**To do**:
Copy out each line of the entries below in which the string "computer" appears.

**Exercise data**:
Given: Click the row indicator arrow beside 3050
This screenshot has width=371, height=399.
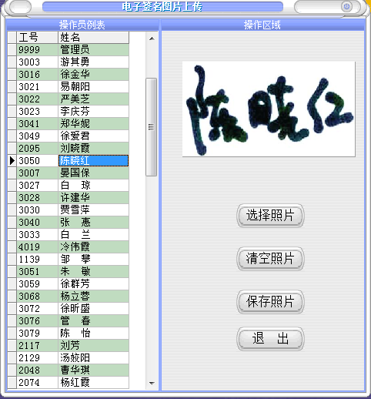Looking at the screenshot, I should 12,161.
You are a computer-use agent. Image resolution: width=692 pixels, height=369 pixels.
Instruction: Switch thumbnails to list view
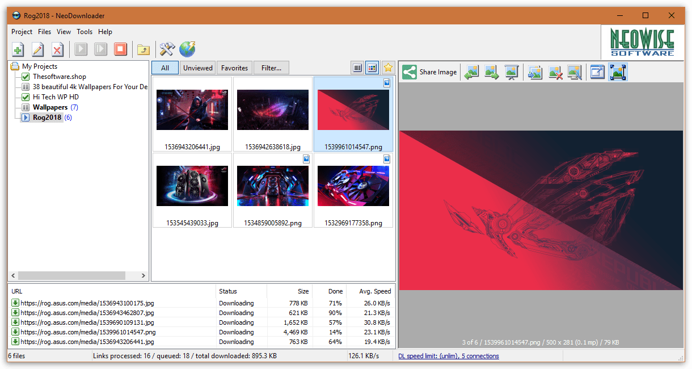pyautogui.click(x=357, y=67)
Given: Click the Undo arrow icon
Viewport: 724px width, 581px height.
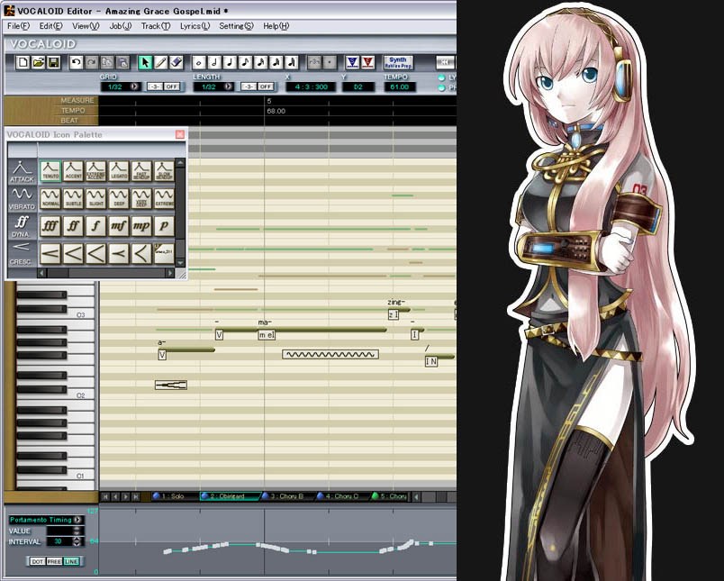Looking at the screenshot, I should tap(77, 62).
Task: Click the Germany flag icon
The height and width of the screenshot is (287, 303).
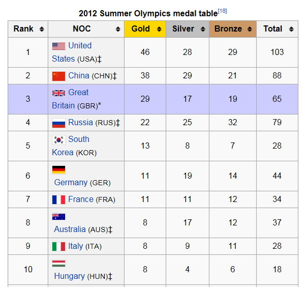Action: pyautogui.click(x=59, y=170)
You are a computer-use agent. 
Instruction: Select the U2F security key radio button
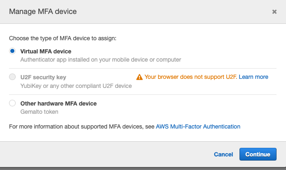tap(12, 77)
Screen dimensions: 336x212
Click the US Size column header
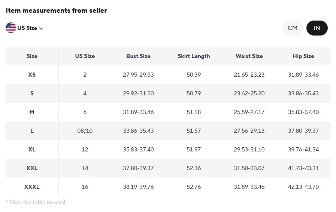tap(85, 56)
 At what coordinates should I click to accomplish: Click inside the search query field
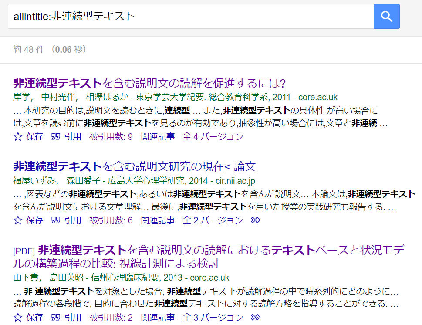tap(187, 16)
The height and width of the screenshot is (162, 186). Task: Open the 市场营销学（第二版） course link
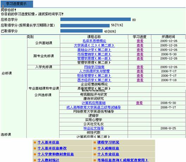94,54
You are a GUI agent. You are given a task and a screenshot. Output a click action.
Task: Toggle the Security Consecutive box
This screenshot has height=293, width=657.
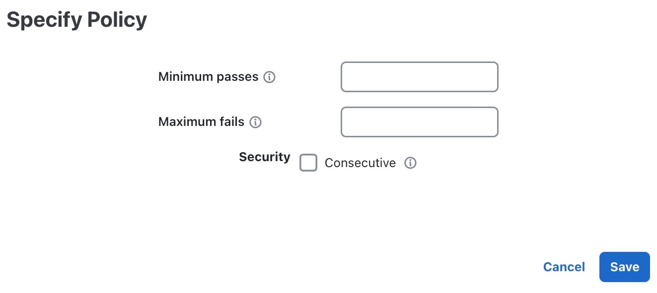[308, 163]
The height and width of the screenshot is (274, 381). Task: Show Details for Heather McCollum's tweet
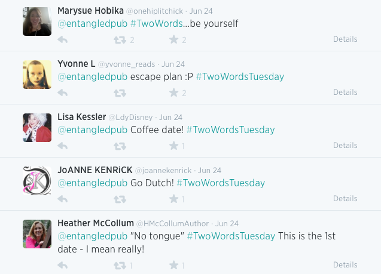(x=345, y=265)
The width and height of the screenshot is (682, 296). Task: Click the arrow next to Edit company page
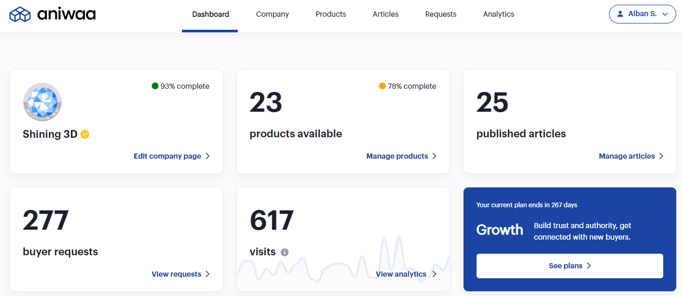coord(208,156)
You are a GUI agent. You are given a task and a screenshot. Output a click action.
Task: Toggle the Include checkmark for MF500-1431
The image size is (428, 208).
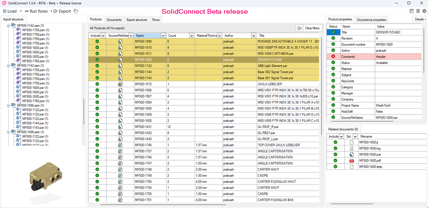point(97,127)
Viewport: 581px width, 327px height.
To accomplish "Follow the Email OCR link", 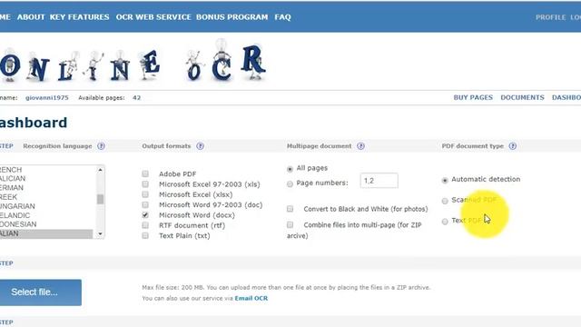I will pyautogui.click(x=251, y=298).
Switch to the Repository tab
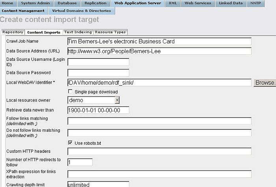Image resolution: width=276 pixels, height=187 pixels. pyautogui.click(x=13, y=32)
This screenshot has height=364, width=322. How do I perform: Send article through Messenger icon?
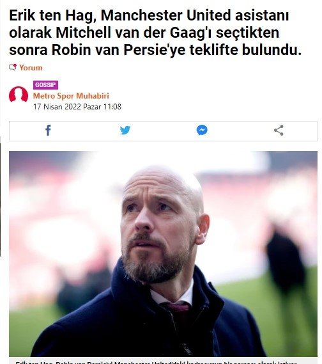(x=202, y=131)
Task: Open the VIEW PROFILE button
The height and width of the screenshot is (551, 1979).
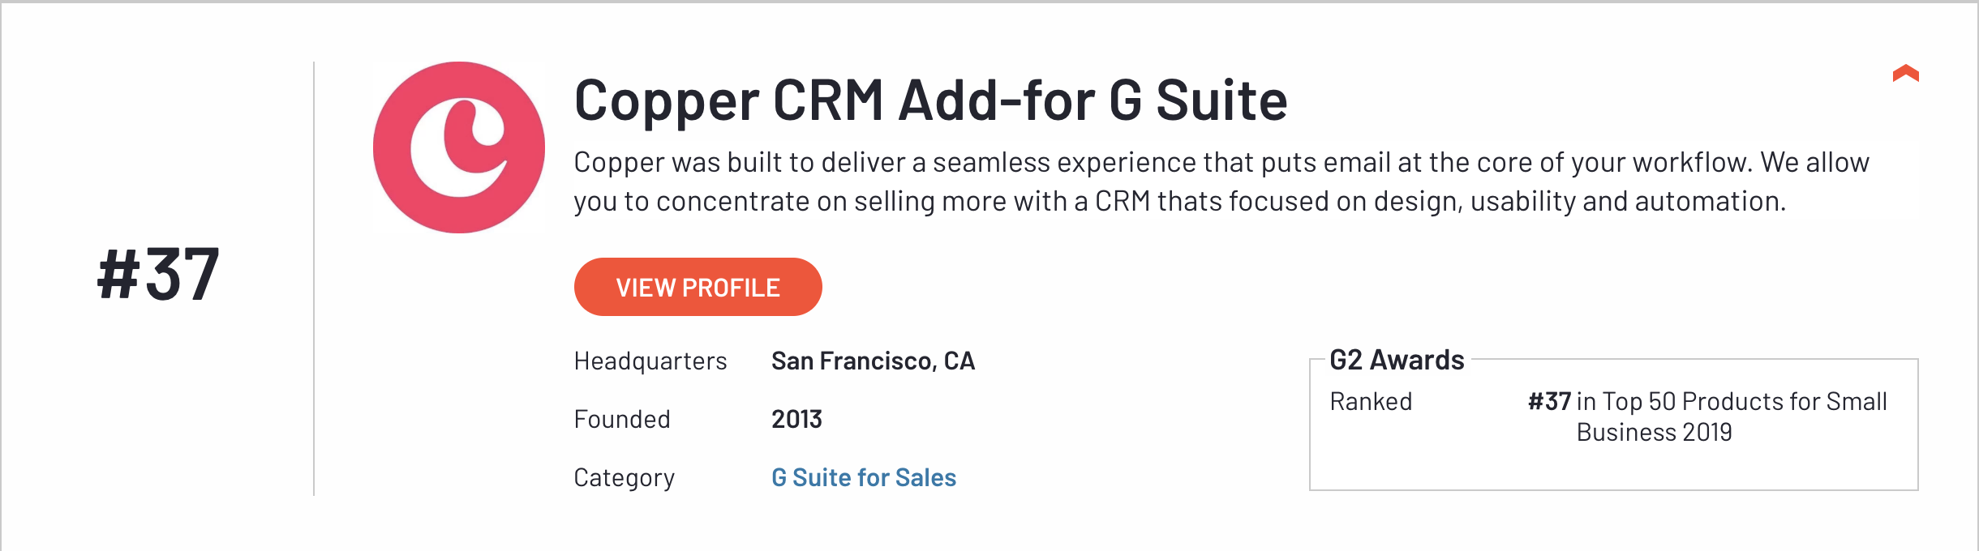Action: [x=698, y=287]
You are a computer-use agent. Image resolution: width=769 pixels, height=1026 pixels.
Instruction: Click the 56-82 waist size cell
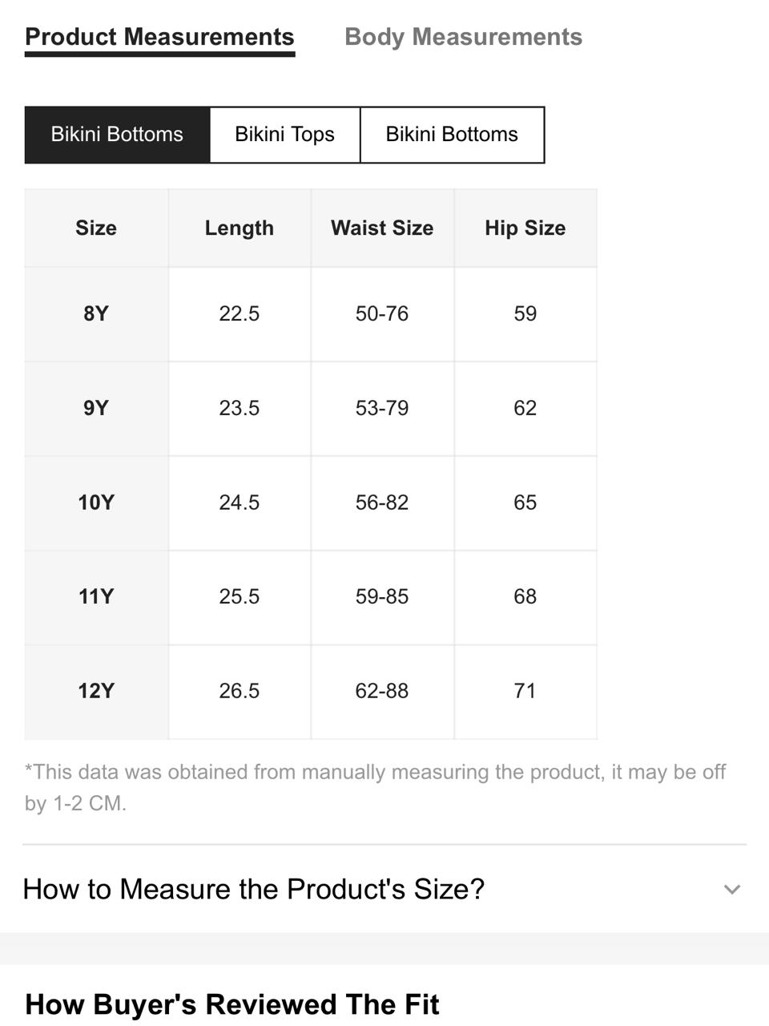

**Expected answer**:
You are a computer-use agent. Image resolution: width=692 pixels, height=369 pixels.
You are a computer-use agent. 
You are a computer-use agent. Image resolution: width=769 pixels, height=1026 pixels.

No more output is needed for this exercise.